"""

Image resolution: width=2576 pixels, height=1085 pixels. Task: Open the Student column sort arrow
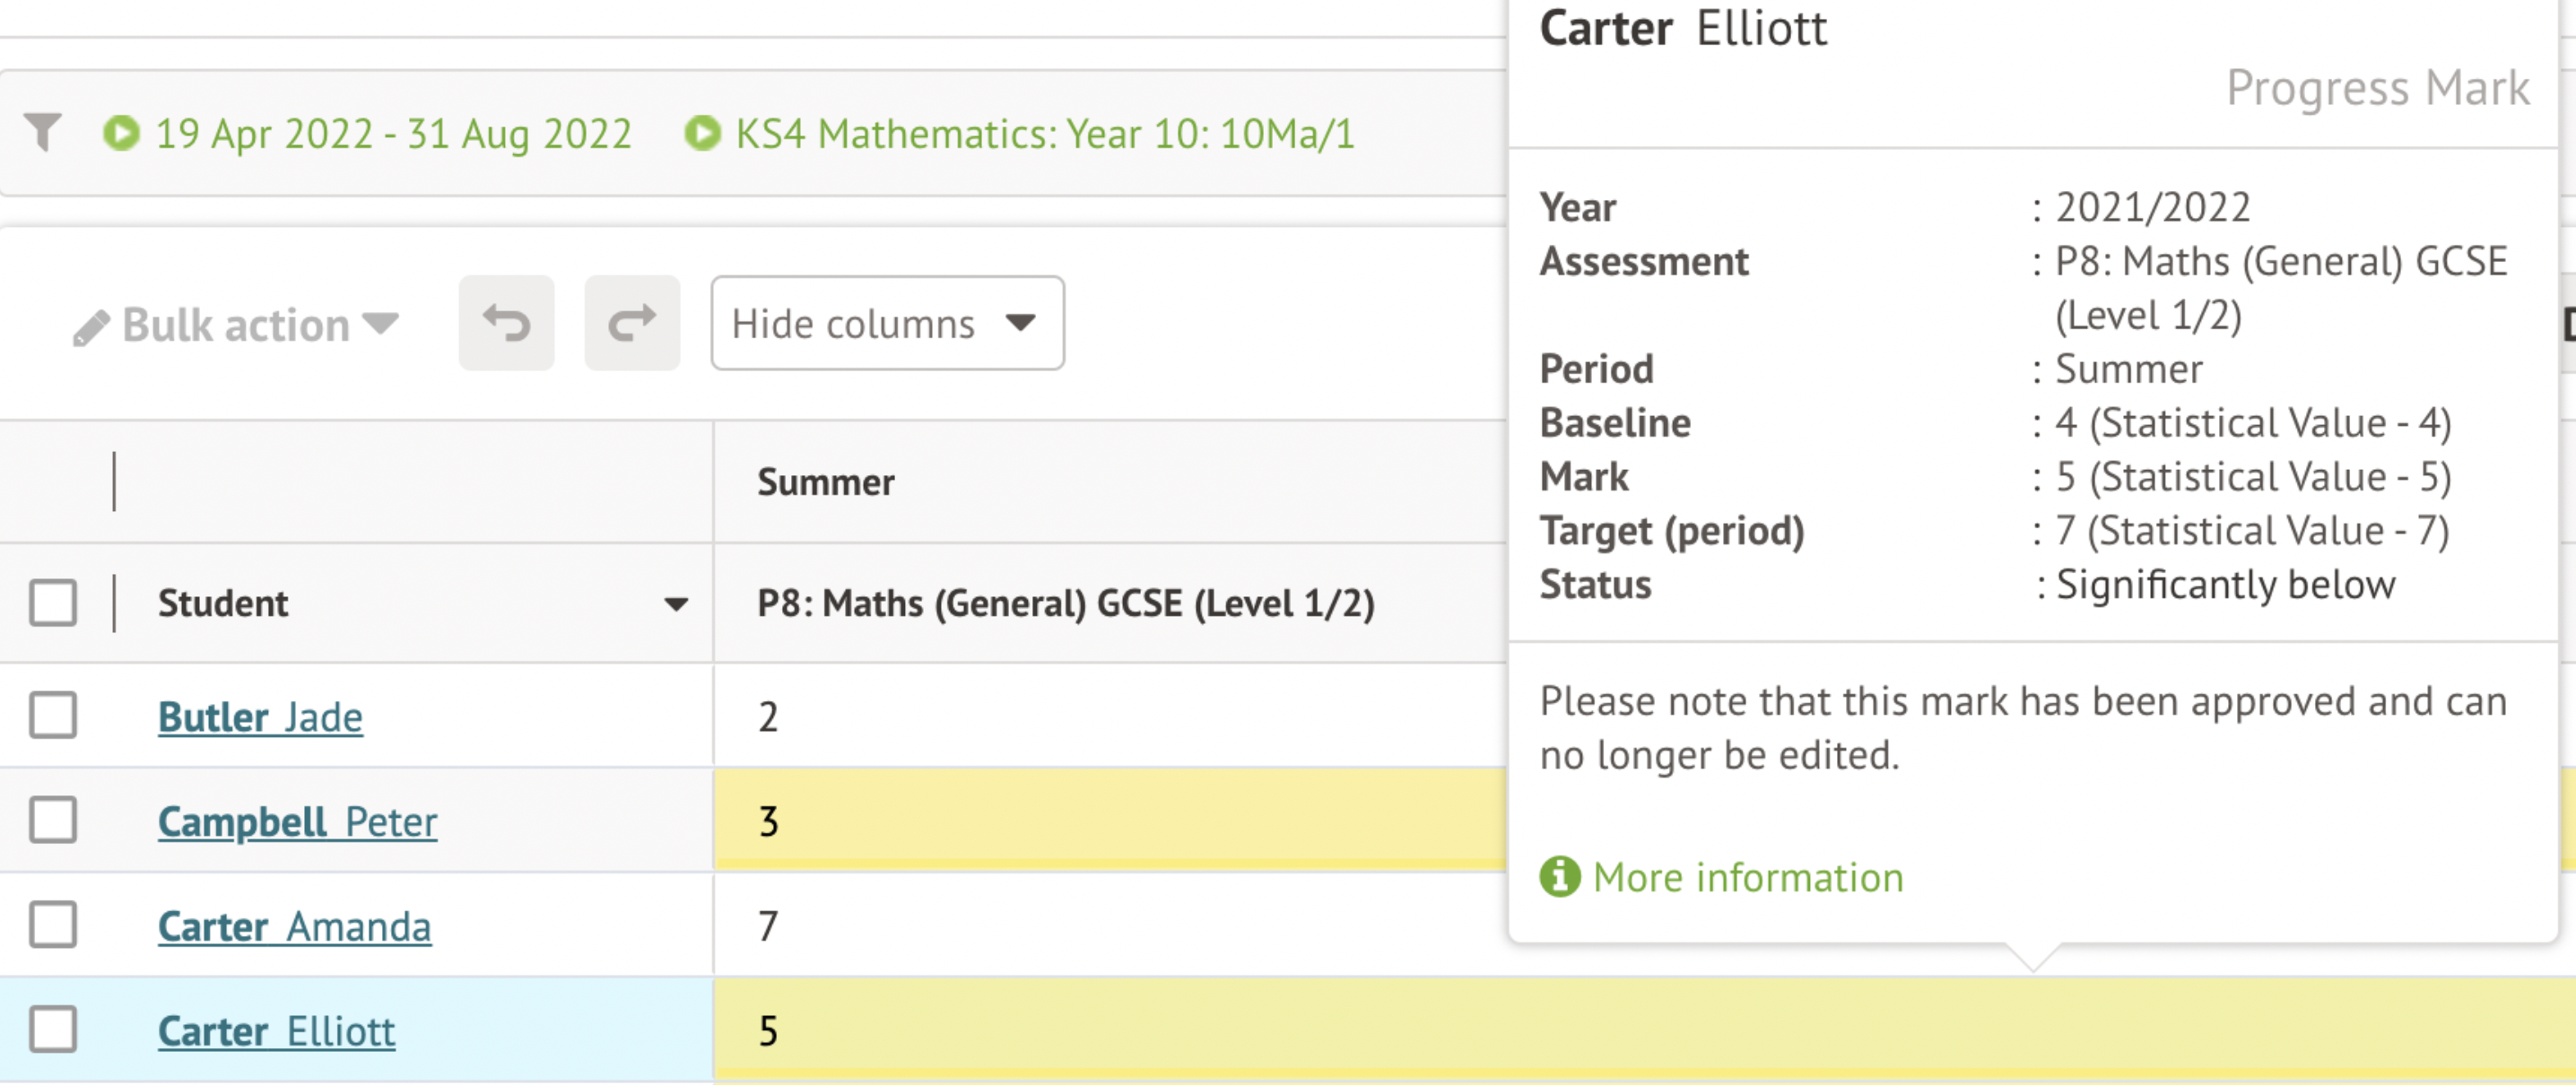pyautogui.click(x=676, y=604)
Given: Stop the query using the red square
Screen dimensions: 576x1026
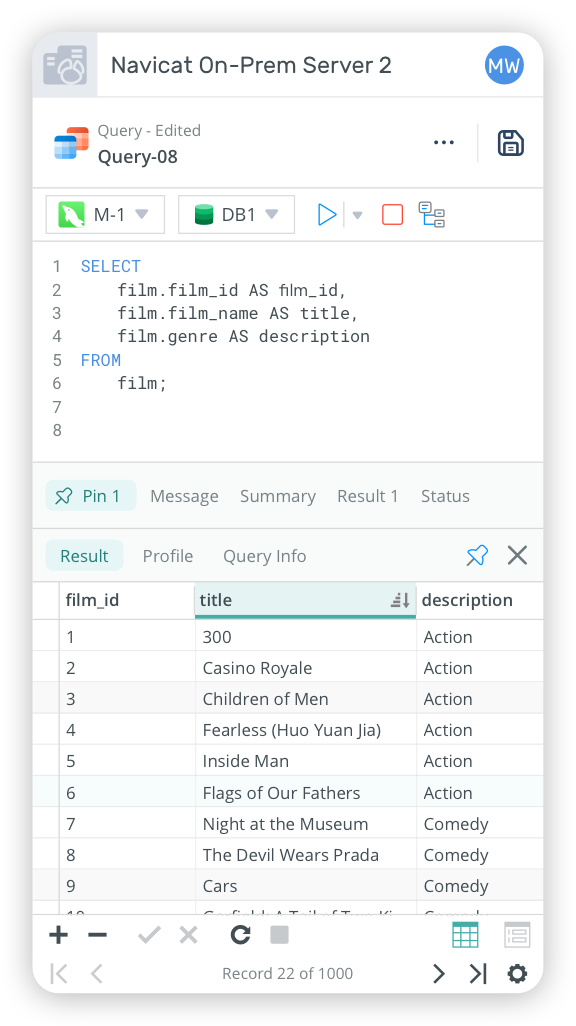Looking at the screenshot, I should point(392,215).
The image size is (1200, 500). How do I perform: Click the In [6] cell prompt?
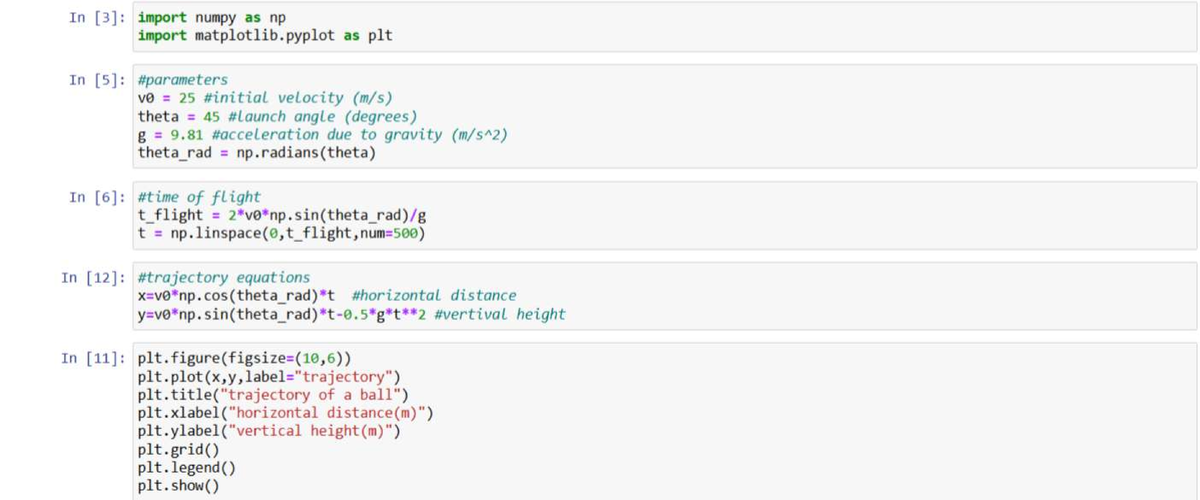click(98, 197)
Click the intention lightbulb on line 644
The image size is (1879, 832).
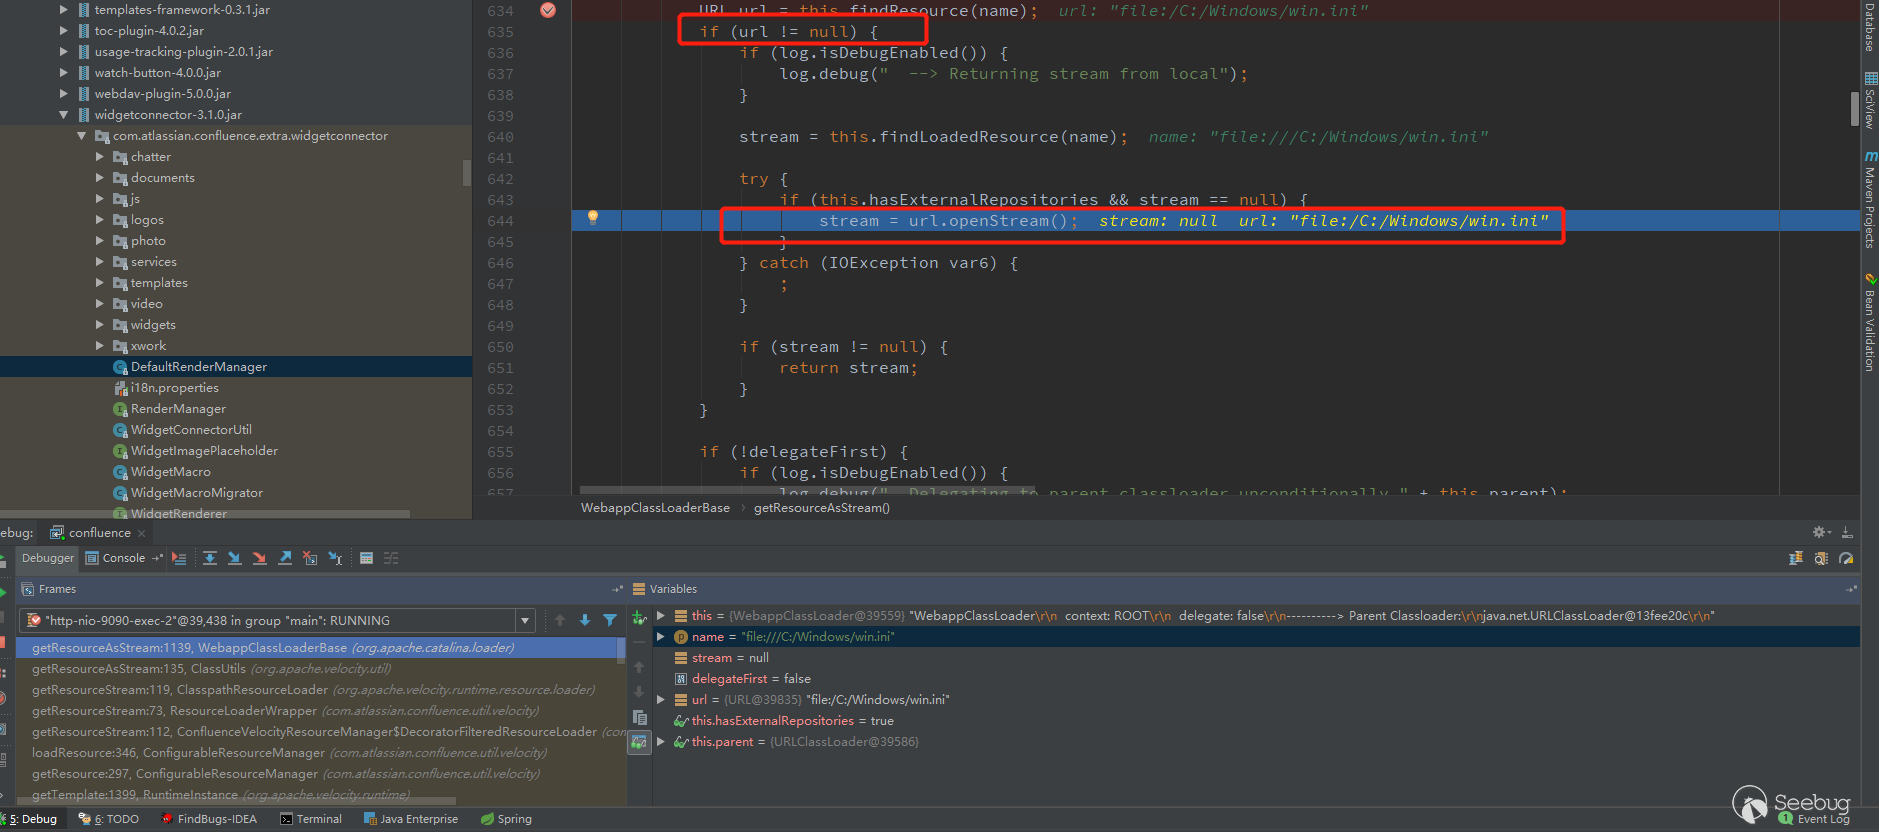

"""

AIM OF THE TASK:
Leave out the pictures and copy everything else in the records word for word.

YOUR RESPONSE:
Image resolution: width=2576 pixels, height=1085 pixels. Task: Open the Student column sort arrow
pyautogui.click(x=676, y=604)
Given: Stop the query using the red square
Screen dimensions: 576x1026
Looking at the screenshot, I should point(392,215).
The image size is (1200, 500). How do I perform: Click the In [6] cell prompt?
click(98, 197)
Click the intention lightbulb on line 644
The image size is (1879, 832).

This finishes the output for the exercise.